» SUPPLIED MATERIAL
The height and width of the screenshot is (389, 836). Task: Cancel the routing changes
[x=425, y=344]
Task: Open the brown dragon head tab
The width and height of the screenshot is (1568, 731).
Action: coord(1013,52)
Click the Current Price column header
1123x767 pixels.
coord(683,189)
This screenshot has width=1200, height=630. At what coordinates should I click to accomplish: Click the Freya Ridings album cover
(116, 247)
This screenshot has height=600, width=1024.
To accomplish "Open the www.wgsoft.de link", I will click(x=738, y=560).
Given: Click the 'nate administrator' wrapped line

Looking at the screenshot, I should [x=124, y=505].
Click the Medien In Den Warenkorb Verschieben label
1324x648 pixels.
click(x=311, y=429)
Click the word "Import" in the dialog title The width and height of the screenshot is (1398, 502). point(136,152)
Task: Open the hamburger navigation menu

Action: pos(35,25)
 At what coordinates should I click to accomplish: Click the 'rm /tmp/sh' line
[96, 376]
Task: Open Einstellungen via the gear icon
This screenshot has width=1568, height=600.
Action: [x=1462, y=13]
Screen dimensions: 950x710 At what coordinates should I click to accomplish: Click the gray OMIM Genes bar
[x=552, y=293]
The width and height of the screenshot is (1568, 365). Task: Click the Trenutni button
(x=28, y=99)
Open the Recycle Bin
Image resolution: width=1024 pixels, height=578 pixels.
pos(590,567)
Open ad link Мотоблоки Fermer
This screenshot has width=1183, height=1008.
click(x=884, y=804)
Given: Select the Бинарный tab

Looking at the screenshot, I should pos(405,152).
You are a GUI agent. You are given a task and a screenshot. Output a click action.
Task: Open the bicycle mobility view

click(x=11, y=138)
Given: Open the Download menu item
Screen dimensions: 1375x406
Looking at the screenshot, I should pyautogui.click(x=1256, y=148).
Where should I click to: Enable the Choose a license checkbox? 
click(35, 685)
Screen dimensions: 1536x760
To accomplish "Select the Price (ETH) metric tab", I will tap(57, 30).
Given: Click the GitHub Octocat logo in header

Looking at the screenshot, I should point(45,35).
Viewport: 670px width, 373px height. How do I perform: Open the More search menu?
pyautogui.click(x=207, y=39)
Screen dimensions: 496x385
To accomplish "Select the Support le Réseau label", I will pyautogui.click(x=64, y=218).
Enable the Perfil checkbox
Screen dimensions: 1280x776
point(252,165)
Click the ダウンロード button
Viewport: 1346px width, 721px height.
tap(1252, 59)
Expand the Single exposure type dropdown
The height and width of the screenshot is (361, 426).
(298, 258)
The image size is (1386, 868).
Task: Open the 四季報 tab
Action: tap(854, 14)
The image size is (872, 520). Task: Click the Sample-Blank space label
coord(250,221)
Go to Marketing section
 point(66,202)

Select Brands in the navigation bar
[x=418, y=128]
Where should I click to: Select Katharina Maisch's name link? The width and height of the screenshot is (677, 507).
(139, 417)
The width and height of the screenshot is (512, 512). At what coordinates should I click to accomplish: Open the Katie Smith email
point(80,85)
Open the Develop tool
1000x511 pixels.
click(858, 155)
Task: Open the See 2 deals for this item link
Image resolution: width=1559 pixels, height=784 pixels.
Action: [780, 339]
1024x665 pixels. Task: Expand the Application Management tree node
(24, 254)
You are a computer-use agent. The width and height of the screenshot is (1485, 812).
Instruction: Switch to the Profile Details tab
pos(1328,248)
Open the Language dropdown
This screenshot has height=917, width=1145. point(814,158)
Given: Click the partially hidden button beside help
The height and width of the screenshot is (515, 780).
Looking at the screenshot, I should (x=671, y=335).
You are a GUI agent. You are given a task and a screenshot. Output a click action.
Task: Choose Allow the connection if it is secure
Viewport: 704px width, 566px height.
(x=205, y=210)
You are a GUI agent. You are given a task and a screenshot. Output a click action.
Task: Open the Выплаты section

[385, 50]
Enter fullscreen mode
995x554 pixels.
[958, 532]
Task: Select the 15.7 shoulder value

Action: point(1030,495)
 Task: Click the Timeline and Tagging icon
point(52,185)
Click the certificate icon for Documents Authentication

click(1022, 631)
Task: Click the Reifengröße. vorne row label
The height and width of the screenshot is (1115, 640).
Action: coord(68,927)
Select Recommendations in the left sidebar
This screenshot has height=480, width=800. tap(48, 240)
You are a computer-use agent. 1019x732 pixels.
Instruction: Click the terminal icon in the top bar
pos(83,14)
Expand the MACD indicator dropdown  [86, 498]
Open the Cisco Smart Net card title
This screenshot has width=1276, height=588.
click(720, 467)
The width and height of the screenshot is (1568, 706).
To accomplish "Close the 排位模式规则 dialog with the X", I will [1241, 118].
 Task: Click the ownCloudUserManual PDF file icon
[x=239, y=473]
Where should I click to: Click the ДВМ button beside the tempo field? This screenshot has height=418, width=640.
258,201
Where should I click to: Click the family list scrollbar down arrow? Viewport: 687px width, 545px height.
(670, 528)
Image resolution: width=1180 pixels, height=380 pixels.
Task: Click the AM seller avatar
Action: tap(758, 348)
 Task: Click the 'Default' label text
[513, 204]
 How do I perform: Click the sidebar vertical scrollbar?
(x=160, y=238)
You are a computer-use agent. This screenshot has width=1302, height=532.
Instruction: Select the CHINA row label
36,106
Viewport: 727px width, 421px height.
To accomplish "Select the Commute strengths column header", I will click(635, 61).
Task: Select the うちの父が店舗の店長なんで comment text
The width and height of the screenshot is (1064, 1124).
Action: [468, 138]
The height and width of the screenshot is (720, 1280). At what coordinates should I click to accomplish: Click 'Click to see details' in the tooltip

» WORK TASK
Wherever the word "column" appears in the entries above, copy that whole line.

» ANSWER SECTION
Click the Current Price column header
To accomplish "Select the Commute strengths column header", I will click(635, 61).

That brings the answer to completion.